Start of SELECTED PASSAGE

He mainly frames the “why” of pain as a defence mechanism that motivates protective behaviours, a principle that is famously demonstrated by how badly things go for animals that can’t feel pain. We hurt because we must; life breaks without it. (Nerdy note: The physiology is what adapts and evolves to serve a “purpose,” while pain is what we feel and experience. They aren’t the same, but I’m conflating them for clarity here.)

Humans are unusual animals, and we have more high-level processing involved in our self-defence systems. For instance, we probably extend it to emotional pain — anxiety, depression — because that may also serve defensive or adaptive purposes, like avoiding social rejection or infection, or strategic withdrawal in the face of loss or failure.

A circular phylogenetic tree illustrates the evolutionary relationships among 2.3 million known species, radiating from a common origin at the center—life’s first single-celled ancestor 3.5 billion years ago. Colored outer segments represent major groups such as arthropods (tan), bacteria (orange), archaea (magenta), plants (green), fungi (yellow), and various protists. The inner ring shows the proportion of named species, while the outer ring estimates their total share of biodiversity. Darker lines indicate species with available genetic sequences, highlighting dense sequencing in groups like vertebrates and plants. The diagram emphasizes both the vast diversity of life and the many species still genetically uncharted.

A circular cladogram, a better symbol for evolution than the problematic “March of Progress” image. • This diagrams shows millions of species and tens of thousands of distinct evolutionary trees, all meticulously merged here, representing all 2.3 million named species (as of 2015). But Earth has about 8.7 million species, with about 15,000 still being identified annually. And most of them, if not all, have some kind of pain system — because pain is fundamental to life, a “highly conserved” feature of biology. (Credit: Stephen Smith, “Synthesis of Phylogeny and Taxonomy into a Comprehensive Tree of Life,” by Cody E. Hinchliff et al., PNAS, 2015.)

End of SELECTED PASSAGE
Start of SUPPLIED ENTRIES

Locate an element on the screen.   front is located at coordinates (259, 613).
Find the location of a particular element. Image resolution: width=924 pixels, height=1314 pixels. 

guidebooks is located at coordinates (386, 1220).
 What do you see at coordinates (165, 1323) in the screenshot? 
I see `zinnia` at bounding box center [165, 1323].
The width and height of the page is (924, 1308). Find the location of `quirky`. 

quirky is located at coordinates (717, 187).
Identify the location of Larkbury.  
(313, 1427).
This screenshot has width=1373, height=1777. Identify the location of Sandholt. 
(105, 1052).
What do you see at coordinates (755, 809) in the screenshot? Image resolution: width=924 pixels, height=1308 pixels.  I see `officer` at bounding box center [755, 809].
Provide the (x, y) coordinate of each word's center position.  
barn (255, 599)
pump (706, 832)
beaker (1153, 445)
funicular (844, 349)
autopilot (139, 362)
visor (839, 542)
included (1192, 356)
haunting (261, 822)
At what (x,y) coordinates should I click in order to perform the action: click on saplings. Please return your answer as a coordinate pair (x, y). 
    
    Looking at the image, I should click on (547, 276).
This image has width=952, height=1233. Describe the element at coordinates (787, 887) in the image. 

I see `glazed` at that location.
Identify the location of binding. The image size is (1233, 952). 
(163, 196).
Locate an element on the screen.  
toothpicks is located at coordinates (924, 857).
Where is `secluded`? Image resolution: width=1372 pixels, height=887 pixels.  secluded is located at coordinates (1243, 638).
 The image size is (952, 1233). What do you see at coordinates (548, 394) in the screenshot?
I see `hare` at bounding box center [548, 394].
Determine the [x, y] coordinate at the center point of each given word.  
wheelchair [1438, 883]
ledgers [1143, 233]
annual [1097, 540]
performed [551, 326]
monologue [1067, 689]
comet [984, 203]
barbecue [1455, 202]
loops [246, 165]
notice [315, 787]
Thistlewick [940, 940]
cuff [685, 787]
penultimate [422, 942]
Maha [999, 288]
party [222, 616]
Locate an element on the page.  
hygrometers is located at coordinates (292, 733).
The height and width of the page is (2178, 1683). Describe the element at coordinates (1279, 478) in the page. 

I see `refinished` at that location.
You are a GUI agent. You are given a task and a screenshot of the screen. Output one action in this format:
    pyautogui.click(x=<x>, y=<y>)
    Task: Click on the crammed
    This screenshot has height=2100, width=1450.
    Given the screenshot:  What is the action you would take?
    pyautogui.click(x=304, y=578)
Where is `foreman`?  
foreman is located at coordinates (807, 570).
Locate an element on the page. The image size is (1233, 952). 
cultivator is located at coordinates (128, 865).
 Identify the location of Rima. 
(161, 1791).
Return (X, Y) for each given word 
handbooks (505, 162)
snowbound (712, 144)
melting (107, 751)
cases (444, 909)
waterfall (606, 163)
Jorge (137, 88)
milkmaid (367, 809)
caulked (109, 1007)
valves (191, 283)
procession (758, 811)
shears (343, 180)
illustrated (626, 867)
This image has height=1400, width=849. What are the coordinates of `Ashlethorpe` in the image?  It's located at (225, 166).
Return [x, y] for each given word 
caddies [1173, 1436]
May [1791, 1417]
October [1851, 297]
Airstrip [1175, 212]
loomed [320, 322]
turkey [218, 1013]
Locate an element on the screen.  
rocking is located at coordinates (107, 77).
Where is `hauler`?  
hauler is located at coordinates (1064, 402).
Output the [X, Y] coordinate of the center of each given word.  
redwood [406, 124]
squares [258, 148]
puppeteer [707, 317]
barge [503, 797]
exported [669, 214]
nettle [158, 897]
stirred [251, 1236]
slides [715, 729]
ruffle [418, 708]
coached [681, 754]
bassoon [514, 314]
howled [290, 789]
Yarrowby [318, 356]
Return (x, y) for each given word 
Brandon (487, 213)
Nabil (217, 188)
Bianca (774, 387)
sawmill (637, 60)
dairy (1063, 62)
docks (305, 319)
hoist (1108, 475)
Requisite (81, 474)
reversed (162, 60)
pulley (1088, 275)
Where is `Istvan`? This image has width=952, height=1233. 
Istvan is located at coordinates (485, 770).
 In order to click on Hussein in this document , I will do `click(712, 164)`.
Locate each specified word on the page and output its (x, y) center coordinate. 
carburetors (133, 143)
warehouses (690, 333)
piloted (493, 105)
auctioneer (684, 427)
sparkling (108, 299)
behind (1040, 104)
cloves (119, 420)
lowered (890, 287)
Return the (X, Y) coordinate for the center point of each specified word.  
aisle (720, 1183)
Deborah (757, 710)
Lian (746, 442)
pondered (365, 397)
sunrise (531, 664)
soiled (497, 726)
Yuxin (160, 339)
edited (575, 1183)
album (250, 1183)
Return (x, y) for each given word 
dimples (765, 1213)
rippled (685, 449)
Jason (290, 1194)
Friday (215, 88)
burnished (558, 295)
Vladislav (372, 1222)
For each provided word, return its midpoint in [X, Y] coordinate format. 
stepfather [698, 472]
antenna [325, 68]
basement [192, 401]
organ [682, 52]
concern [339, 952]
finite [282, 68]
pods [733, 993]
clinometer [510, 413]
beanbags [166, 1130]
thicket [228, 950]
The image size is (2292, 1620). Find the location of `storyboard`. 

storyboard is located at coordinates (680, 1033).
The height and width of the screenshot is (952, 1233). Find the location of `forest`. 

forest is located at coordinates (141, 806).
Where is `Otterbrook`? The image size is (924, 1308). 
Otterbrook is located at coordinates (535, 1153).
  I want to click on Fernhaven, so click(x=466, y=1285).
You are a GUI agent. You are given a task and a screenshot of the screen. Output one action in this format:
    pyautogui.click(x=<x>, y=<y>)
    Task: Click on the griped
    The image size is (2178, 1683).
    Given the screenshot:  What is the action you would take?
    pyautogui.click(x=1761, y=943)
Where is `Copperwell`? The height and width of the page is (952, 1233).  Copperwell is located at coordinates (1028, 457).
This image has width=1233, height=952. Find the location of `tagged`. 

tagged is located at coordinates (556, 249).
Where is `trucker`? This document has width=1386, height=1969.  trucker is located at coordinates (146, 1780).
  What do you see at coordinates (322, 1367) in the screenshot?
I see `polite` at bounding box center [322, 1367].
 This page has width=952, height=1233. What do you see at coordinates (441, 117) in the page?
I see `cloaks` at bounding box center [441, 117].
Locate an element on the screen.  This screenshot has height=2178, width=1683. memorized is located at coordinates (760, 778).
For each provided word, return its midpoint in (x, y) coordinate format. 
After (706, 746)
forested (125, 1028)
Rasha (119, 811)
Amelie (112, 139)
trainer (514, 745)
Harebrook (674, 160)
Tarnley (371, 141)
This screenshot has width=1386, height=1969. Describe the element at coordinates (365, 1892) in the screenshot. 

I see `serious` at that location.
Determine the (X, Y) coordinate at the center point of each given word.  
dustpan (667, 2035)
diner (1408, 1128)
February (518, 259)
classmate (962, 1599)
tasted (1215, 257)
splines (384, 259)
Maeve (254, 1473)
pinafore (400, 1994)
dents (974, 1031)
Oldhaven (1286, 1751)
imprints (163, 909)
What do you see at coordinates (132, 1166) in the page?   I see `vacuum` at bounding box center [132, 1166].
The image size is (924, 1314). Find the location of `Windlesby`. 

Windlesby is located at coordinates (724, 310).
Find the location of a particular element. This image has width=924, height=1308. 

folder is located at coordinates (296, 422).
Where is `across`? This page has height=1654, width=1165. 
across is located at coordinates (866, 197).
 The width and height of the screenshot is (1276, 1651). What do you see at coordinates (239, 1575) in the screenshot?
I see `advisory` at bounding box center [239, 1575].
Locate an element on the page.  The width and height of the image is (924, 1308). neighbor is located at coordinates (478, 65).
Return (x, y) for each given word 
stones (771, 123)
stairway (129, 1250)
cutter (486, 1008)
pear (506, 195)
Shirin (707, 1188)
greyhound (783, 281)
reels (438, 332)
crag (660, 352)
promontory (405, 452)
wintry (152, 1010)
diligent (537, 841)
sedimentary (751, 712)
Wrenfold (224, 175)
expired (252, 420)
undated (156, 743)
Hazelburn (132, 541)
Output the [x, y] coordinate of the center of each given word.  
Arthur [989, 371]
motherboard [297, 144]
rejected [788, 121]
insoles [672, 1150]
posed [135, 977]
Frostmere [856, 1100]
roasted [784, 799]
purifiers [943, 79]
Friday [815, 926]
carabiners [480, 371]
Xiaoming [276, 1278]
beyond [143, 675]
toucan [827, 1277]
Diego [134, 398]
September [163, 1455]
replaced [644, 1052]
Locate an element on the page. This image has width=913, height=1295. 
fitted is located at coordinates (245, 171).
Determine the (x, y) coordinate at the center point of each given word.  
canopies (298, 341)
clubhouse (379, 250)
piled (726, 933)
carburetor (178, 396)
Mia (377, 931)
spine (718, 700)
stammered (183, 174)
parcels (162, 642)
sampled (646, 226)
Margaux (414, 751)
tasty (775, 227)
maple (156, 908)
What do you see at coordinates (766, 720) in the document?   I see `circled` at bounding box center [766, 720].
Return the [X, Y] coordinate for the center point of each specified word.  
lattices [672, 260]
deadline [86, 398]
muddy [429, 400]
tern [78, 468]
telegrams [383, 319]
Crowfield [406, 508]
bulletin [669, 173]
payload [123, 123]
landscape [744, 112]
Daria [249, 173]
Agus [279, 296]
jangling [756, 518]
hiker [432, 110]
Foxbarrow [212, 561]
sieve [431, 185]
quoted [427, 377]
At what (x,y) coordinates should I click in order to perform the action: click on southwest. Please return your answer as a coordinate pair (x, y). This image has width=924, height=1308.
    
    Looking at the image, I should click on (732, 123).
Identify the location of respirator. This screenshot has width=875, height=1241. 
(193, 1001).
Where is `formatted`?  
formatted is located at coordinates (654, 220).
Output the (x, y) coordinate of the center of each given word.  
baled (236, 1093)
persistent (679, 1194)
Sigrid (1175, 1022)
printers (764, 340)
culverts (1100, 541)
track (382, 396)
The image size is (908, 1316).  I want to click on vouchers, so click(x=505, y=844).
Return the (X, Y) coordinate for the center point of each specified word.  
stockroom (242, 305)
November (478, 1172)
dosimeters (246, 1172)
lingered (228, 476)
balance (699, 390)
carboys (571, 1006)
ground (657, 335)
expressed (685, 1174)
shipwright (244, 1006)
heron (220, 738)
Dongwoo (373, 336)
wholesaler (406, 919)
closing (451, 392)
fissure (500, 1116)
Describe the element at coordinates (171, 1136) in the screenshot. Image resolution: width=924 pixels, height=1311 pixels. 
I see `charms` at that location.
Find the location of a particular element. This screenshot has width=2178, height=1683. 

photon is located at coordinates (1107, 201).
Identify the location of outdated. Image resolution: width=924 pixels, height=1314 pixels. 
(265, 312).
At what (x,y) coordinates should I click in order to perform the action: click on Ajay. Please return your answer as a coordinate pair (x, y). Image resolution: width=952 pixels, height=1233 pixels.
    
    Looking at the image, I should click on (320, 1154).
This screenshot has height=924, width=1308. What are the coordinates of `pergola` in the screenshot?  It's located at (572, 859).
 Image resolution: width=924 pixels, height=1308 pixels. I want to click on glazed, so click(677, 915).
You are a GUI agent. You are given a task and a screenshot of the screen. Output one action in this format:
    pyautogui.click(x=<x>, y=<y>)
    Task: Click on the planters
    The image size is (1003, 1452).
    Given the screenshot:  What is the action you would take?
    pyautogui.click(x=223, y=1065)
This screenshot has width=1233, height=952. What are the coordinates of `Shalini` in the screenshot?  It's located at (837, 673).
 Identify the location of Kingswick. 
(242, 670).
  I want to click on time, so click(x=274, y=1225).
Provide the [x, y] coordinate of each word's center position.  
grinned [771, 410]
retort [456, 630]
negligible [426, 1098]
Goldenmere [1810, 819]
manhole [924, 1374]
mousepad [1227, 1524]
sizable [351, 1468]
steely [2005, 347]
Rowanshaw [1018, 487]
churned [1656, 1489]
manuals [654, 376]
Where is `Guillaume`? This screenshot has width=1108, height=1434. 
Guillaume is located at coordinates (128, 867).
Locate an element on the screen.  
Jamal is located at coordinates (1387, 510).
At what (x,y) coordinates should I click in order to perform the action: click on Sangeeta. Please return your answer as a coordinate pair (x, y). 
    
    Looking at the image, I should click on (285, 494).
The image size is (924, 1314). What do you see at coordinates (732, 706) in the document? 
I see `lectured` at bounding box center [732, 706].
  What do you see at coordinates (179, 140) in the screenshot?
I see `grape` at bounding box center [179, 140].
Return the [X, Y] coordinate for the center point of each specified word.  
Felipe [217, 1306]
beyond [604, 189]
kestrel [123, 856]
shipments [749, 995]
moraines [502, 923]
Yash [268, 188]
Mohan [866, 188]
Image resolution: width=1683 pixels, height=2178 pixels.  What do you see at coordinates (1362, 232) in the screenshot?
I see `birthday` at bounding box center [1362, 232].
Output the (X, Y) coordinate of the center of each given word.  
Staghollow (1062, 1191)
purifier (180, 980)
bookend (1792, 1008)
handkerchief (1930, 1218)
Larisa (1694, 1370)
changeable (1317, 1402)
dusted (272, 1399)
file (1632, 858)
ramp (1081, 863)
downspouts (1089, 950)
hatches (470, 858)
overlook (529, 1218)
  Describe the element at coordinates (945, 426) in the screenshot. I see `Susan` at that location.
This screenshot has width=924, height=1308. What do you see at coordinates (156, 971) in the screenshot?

End of SUPPLIED ENTRIES

▶ PROBLEM A
Rewrite everything from "A circular cladogram, a" down to "et al., PNAS, 2015.)" in the passage on pain and evolution, swapping "cladogram" for "phylogenetic tree".
▶ PROBLEM B
Extend the passage on pain and evolution with new text that picks up after its final sentence.
The listing is not needed for any of this work.

▶ OUTPUT A
A circular phylogenetic tree, a better symbol for evolution than the problematic “March of Progress” image. • This diagrams shows millions of species and tens of thousands of distinct evolutionary trees, all meticulously merged here, representing all 2.3 million named species (as of 2015). But Earth has about 8.7 million species, with about 15,000 still being identified annually. And most of them, if not all, have some kind of pain system — because pain is fundamental to life, a “highly conserved” feature of biology. (Credit: Stephen Smith, “Synthesis of Phylogeny and Taxonomy into a Comprehensive Tree of Life,” by Cody E. Hinchliff et al., PNAS, 2015.)

▶ OUTPUT B
“It’s a defence mechanism” is a broad principle that doesn’t explain pain that seems glitchy. Hargrove suggests three ways an evolutionary perspective may help to explain why pain (and emotional suffering) may become excessively intense or persistent:

  1. One possibility is the “smoke detector principle”: natural selection just favours hypersensitive defences to avoid catastrophic mistakes.
  2. Another is “evolutionary mismatch” — modern life overstimulates systems tuned for ancestral environments (although there are many problems with some of the most popular speculative examples).
  3. Advanced adaptive systems like pain and immunity come with built-in vulnerabilities, including the risk of dysfunction. In other words, you can't get robust benefits without complications and impossible dilemmas …

    “If the immune system gets more active it will get better at killing infections, but it all also make us sick more often and increase the risk for auto-immune diseases. A pain system that can modulate its sensitivity level (increasing sensitivity after an injury, and then returning to baseline after healing) provides a great benefit in fine-tuning the sensitivity to meet the circumstances. But it also runs the risk of getting ‘stuck’ in the sensitized position if the system becomes dysregulated or confused in how it processes information related to threat.”